第3話『奇遇だね』

 初めて藤村ふじむらと2人だけの時間を過ごした翌日、昼休み。昨日と同じく、オレが弁当を食べようとしたタイミングで屋上の扉が開き、3人の女子生徒が姿 を現した。皐月さつきと藤村と栗本くりもとの仲良し3人組だ。

 手を止め来訪者を見ていたオレの視線と、そんなオレを見つけた藤村の視線が交わった。


「おっ、奇遇だね」


 『奇遇』という言葉の裏にある、昨日の事を誰にも話していない事の証明を読み取り『知ってただろ』なんて返さず、話を合わせる事にした。


「たばこを吸うならその辺がおすすめだぞ。そこなら煙は見えないし、灰を下に捨ててもバレない」

「へぇ物知りだね、それとも経験則?」

「藤村と違って、オレは吸ってない」

「どうして私がたばこを吸っている前提なのか、詳しく話を聞こうか、あん?」


 全く怖くない圧を無視しつつ他の2人に視線を移すと、オレたちの事は気にせず準備を終えていていつでも昼食を始められる状態になっていた。

 

「仕方ない、私が隣に座ってあげるよ」


 藤村がオレの隣に座った────と言っても端と端、要は同じベンチに座っただけだけど。

 ベンチが2本しかなく、入り口付近から動かす事を禁じられている為、皐月も栗本も弁当を置くスペースが必然ベンチの上になる為、藤村が間に座る空きは無い。
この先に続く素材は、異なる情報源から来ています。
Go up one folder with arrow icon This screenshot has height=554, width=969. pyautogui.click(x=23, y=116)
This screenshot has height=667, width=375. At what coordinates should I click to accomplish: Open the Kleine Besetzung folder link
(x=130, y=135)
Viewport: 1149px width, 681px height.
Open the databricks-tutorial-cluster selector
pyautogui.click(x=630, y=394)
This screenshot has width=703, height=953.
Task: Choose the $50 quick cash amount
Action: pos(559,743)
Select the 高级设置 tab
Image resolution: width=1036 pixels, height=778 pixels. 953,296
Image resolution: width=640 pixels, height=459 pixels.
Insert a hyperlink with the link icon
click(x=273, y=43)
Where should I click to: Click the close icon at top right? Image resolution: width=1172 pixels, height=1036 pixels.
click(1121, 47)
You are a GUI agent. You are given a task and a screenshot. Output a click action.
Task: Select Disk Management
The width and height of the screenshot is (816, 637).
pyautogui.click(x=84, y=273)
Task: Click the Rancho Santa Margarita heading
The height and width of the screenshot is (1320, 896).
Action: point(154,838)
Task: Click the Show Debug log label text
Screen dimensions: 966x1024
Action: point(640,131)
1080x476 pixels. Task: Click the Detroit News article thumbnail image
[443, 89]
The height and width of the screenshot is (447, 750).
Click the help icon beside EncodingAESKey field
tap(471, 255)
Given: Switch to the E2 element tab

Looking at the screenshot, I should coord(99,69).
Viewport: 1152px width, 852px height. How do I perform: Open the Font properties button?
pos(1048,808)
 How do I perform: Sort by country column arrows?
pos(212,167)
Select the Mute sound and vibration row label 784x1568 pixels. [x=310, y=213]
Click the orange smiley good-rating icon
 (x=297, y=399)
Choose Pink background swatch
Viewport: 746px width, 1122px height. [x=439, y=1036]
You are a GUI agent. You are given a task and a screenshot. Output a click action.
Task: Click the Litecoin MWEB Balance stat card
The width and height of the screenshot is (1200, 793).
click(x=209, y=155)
4人用ベンチだし藤村はコンビニのパンなので詰めて座れば座れるだろうけど、もう1本に座っているのが知り合いのオレなので遠慮なくこちらのベンチに座った。

 理解できるし自然な流れだ────ただ、この状況なら皐月がオレと同じベンチに座るのがより自然なはずなんだけど、その皐月は一番遠い位置に腰を下ろし、既に食べ始めている。

 まぁ藤村も身体を2人に向けてるしオレが会話に入る事は無いから良いんだけど……早く食べてこの居心地の悪い席を離れたい、というのがオレの本心だ。


「ごめんね黒峰くろみねくん。騒がしいよね」


 藤村を挟んで栗本が声を掛けてきたので、視線をそちらに向け、首を横に振る。


「別にここはオレの所有地じゃないんだし気にしなくていい」

あおいちゃんがどうしても屋上でご飯が食べたいって言うから来たら、まさか黒峰くんが居ると思わなくて」

「ねー。人気ないのは知ってたから誰も居ないと思ってたのに……でも、思い出してみたら昼いつも教室から居なくなると思ったらここで食べてたんだね」


 藤村と栗本はあくまで偶然を装っているがオレは昨日の藤村の言葉を忘れていない。


『栗本もグルだから』


 昨日、藤村が屋上でオレと会う事を栗本は知っていた。だから、偶然なんかじゃない。どちらか、或いは2人が、オレがここに居ることを分かっていて、それでも屋上に来たんだ。


「私も驚いたよ」

「皐月でも黒峰くんの事で知らない事あったんだね」

「そりゃそうだよ、ただの幼馴染なんだから」

「ただの幼馴染は高校生で一緒に登校しないって」

「それは家が近いからって────」


 目的はおそらく皐月にある。皐月にオレが屋上に居ることを教える為に……だけど、そんなことをする動機が分からない。皐月が知り、一体どんな意味があるのか────いくら考えても分からない。


「春は暖かくて良いよね。冬に屋上で食べるのは絶対無理」

「黒峰くんは、去年は一年中?」

「さすがに気温が高すぎたり低すぎたりしたら教室で食べてた」

「身体に悪いもんね」

「飯食うどころじゃ無かったからな」

「挑戦はしたんだ……」


 その後も予想外に会話に参加させられ、他愛もない雑談をしていると5分前の予鈴がなり、全員で教室に戻った。